● Document passage:
• • •

Drainage induced carbon nitrogen loss and microbial community change were closely related and hard to be restored in subsurface peat

Abstract

The artificial drainage and climate drying induced water table decline has resulted in large peat carbon and nitrogen (C&N) loss in peatlands, however, the effects of water table decline on C&N and microbe dynamics at different peat depths are not clear, as well as the effects of plant change and the restoration effects of rewetting. Here we selected a series of sites from undrained (NP), moderate-drained (MDP), deep-drained (DDP) to rewetted (RP) peatlands to study the variations in plants, C&N sequestration, stable isotopic abundances (δ13C and δ15N) and microbial communities at different depths. We found peatland drainage caused moderate degradation in the plant community, and litter greatly preserved the C&N in the 0–10/20 cm peat. Changes in C&N contents, δ13C and δ15N showed MDP had serious C&N loss in both the surface and part of subsurface peat (0-50 cm), and DDP caused more significant C&N loss in the subsurface peat (30-70 cm) than the surface peat (0-30 cm). Drainage changed the bacterial composition: oligotrophs (Acidobacteria) mostly increased, while copiotrophs (Proteobacteria and Bacteroidetes) mostly decreased. The stronger drainage the severer microbe changes, with serious changes in the subsurface peat rather than the surface peat; bacterial metabolic pathways exhibited similar patterns, and the changed pathways were mostly related to C&N metabolism. Long-term rewetting restored the surface C&N contents, δ13C and δ15N to the NP level with plant and litter recovery, whereas, the C&N contents and most of δ13C and δ15N in the subsurface peat were still significantly different from NP. RP had similar bacterial composition, diversity and metabolic pathways as NP in the surface peat, but the similarities between the subsurface microbes were very low. In addition, the taxonomic change, Shannon and Simpson indices of bacterial communities were significantly correlated with peat C&N dynamics during drainage and rewetting, and there were nine phyla dominantly relating to the peat C&N dynamics. Thus, the drainage caused C&N loss and microbial degradation were closely related, which were hard to be restored in the subsurface peat by the long-term rewetting. These indicated the peatlands with severe drainage or drying may consequently lose the stably restored subsurface C&N for a long-term and may have important implications with respect to climate change.

• • •

● Task brief: In the peat drainage abstract, which oligotrophic bacteria mostly increased under drainage?

● Collected material:
• • •

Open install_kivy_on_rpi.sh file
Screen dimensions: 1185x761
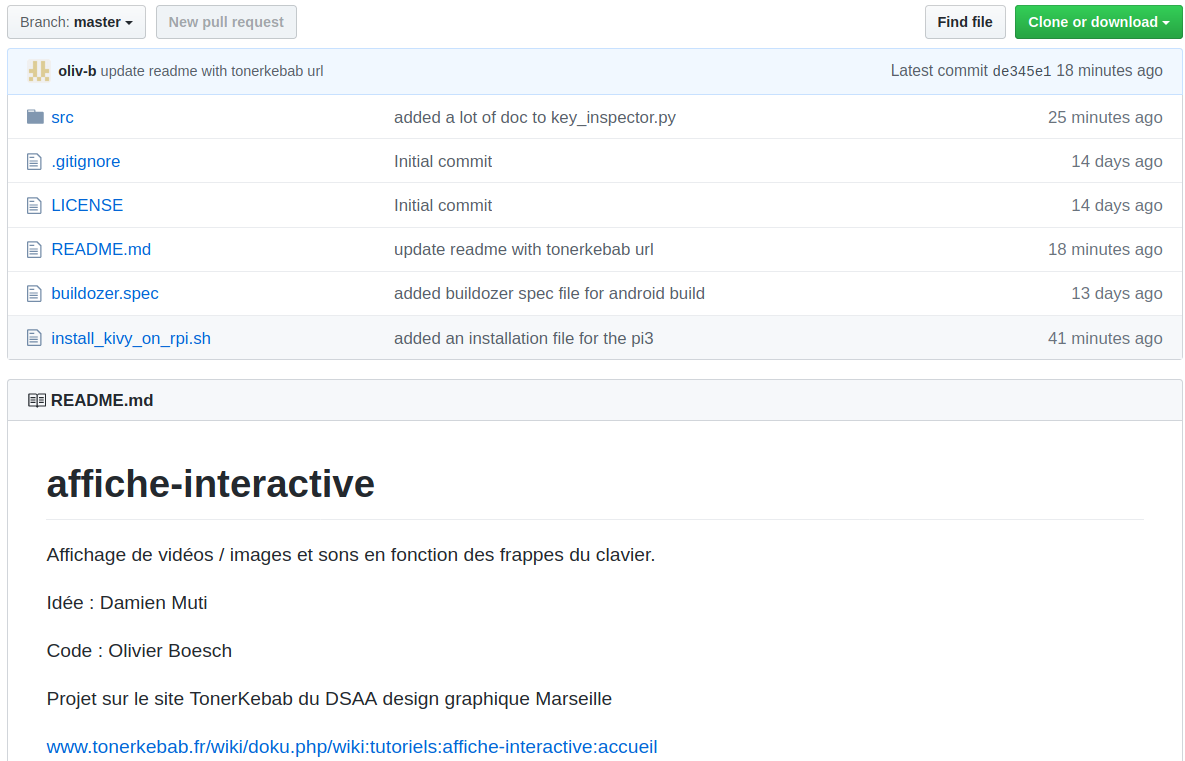(131, 338)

• • •

● Solved problem: Acidobacteria